The Kazakh Aidyn Aimbetov is of the first Kazakh cosmonaut class, and the first to fly. The ESA astronaut Andreas Mogensen became the first Dane in space.

The descent crew was the same Russian commander and the two twelve-months occupants in March 2016. Two of the ascent crew members returned to Earth with Soyuz TMA-16M in September 2015.

Another space junk avoidance maneuver performed by the ISS on July 26, prompted mission planners to default to a two-day, 34-orbit rendezvous profile, resulting with the launch on Sept. 2, 2015, at 07:37 Moscow Time and docking at the ISS on Sept. 4, 2015, at 10:42 Moscow Time. The solar activity during the previous month turned out to be lower than predicted resulting in less atmospheric drag on the station. As a result, the ISS ended up to be beyond the orbital parameters that would be required for a six-hour rendezvous. In turn, an orbit-lowering maneuver would require extra propellant expenditure and push the September 12 landing of Soyuz TMA-16M spacecraft beyond the southern edge of the landing area in Kazakhstan. The only alternative way to provide a six-hour rendezvous for Soyuz TMA-18M would be to postpone the launch from September 2, which would result in its own domino effect of changes in the ISS program.
Russian businessman Filaret Galchev was offered the seat, but he realized that he didn't have the time to prepare himself for the flight.
Roscosmos chose the Kazakh cosmonaut Aidyn Aimbetov as an alternative instead.
After spending 340 days onboard the International Space Station, ISS, Russian cosmonaut Mikhail Kornienko and NASA astronaut Scott Kelly landed in Kazakhstan.
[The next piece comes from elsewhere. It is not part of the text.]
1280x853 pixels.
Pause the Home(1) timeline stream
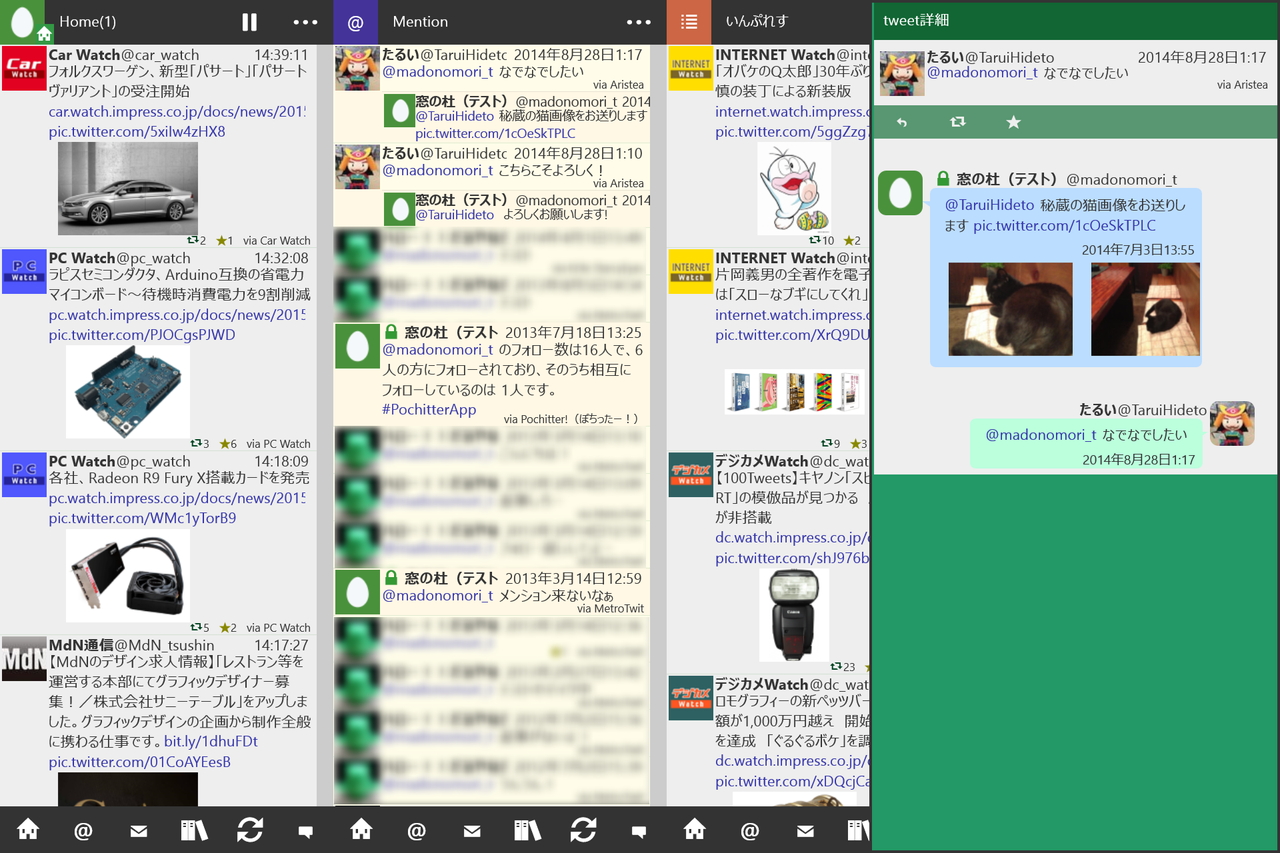coord(248,21)
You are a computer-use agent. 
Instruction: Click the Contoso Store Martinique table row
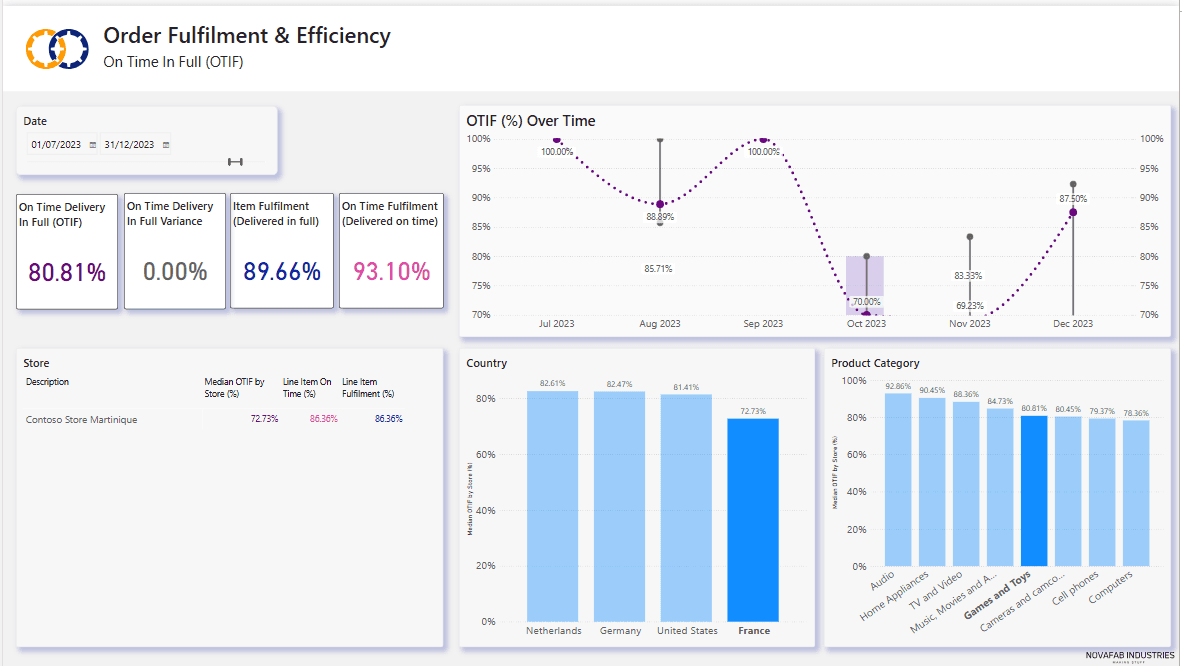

They landed onboard the Soyuz TMA-18M spacecraft accompanied by the ship's original pilot Sergei Volkov, who logged nearly 182 days in orbit. Volkov's former crew mates on the way to the station, Andreas Mogensen and Aidyn Aimbetov, returned to Earth onboard the Soyuz TMA-16M spacecraft on Sept. 12, 2015.

Scott Kelly made a formal handover of the station's command to a fellow NASA astronaut Timothy Kopra on February 29.

The actual departure activities started a day later, with a hatch closure between Soyuz TMA-18M and the station, which took place at 4:43 p.m. EST on March 1.

Crew members will then don their Sokol entry suits and take seats inside the descent module of the Soyuz spacecraft. Sergei Volkov, the ship's commander, will occupy the center seat, with Kornienko to his left and Kelly sitting in the right-hand position.

According to the Russian mission control center in Korolev, the undocking command was to be issued 1.5 minutes before the physical separation between the MIM2 (Poisk) module on the Russian segment and Soyuz TMA-18M, during the outpost's 98,831st orbit and the transport ship's 2,831st orbit around the Earth.

The undocking took place as scheduled on March 2, 2016, at 04:02:30 Moscow Time (8:02 p.m. EST on March 1), as the two spacecraft were flying over Eastern Mongolia. Three minutes later, the Soyuz made its first maneuver with its small thrusters to increase its distance from the ISS. Another small firing was performed one minute 20 seconds later.